Monday, 13 October 2008

New and Exciting Words!

As a change, we will have a post on words and phrases.

DEMUR (noun) - the act of making an objection, the objection raised e.g. "after some delay and demur"
EDIFYING - enlightening or uplifting so as to encourage intellectual or moral improvement
(often used in the negative e.g. the unedifying involvement with insider trading)
FELICITY - happiness. With "the felicity of hindsight"
RAPACITY - extreme gluttony. "the evident rapacity of the investment banking environment"
RATIONALISM - a branch of philosophy where truth is determined by REASON
LUGUBRIOUS - excessively mournful

Wednesday, 2 July 2008

The Shoemaker

Monsieur Defarge visits the shoemaker in his cell. The shoemaker's actions are mechanistic - "the haggard eyes...looked up again...with a dull mechanical perception"

"What is your name, my gentle angel" asks the shoemaker.

Monday, 30 June 2008

A Scene of Hunger in Saint Antoine

Chapter five is called "The Wine-shop" and begins with a cask of wine which has been dropped and "shattered like a walnut-shell" in the street. Local people are running to the spot to drink the wine. Once the jollities are complete, a symbolic cloud settles over Saint Antoine, it symbolises "cold, dirt, sickness, ignorance and want". The mill of life is grinding down the citizens of Saint Antoine, as Dickens narrates: "The mill which had worked them down, was the mill that grinds young people old; the children had ancient faces and grave voices; and upon them, and upon the grown faces, and ploughed into every furrow of age and coming up afresh, was the sign, Hunger".

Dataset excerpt
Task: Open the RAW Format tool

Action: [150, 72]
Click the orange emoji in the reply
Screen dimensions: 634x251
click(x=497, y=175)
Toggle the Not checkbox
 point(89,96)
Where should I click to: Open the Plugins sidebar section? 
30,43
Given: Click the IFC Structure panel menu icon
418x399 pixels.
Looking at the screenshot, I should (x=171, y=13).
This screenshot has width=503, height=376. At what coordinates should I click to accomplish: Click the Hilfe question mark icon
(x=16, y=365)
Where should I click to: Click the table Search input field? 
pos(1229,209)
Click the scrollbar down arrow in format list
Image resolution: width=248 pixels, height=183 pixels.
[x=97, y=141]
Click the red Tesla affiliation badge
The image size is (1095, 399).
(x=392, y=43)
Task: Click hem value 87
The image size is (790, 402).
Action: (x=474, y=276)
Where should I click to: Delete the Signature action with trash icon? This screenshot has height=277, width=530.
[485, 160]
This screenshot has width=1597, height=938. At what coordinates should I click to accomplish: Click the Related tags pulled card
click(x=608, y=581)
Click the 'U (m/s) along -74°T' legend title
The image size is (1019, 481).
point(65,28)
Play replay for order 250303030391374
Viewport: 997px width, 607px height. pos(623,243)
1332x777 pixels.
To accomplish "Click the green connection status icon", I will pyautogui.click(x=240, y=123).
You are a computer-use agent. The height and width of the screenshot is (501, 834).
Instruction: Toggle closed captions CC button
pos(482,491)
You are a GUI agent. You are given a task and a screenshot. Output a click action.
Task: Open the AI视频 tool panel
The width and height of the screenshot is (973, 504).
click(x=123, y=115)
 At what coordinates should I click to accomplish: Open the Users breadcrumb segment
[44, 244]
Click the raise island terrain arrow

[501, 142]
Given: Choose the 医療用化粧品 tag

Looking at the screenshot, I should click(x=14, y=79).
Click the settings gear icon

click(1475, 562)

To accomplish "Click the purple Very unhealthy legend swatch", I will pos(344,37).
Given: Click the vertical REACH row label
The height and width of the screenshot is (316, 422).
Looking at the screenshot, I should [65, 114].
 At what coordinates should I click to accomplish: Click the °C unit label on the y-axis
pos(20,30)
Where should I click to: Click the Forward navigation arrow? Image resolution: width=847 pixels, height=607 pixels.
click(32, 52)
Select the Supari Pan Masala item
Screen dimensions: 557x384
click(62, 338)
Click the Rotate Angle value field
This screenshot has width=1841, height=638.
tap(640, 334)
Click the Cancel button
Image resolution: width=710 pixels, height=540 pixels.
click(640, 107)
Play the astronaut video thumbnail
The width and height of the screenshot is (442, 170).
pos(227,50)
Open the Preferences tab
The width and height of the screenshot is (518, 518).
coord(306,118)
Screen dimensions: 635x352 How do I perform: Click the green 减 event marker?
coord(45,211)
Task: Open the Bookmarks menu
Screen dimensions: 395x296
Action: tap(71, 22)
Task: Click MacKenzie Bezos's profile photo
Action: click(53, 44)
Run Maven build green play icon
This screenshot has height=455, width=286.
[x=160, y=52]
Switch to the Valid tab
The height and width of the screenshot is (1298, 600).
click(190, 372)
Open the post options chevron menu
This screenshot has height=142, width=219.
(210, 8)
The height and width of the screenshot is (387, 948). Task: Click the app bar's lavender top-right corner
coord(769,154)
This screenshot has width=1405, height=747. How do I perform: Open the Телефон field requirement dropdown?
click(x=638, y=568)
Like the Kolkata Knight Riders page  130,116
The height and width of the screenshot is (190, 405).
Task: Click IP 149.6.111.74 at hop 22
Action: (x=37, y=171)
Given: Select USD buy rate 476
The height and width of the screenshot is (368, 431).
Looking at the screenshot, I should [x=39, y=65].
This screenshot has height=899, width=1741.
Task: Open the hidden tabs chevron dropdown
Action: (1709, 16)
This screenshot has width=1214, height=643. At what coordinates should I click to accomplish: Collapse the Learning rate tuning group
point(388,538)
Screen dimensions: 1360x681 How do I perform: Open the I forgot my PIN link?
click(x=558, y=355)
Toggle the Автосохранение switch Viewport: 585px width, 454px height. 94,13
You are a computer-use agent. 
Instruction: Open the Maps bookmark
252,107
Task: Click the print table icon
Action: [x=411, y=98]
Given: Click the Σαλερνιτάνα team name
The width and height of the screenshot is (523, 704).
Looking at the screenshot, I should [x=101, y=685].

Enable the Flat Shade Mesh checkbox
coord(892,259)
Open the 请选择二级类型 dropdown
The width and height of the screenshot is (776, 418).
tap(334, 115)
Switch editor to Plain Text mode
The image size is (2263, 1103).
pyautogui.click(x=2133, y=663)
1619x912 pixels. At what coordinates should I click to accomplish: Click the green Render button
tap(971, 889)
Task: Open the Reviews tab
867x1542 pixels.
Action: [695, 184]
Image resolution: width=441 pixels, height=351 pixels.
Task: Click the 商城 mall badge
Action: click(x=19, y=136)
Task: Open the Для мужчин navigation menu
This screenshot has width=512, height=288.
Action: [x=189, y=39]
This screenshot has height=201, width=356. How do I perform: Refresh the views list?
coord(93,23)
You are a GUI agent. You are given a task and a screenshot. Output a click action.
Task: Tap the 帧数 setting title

Task objective — In the blog excerpt above, shorten the paragraph beginning "Chapter five is called" and keep its main facts.

Response for this exercise — Chapter five, "The Wine-shop," opens with a cask of wine shattered in the street and local people rushing to drink it. After the jollities, a symbolic cloud of "cold, dirt, sickness, ignorance and want" settles over Saint Antoine. Dickens describes a mill that grinds the young old and marks every face with the sign of Hunger.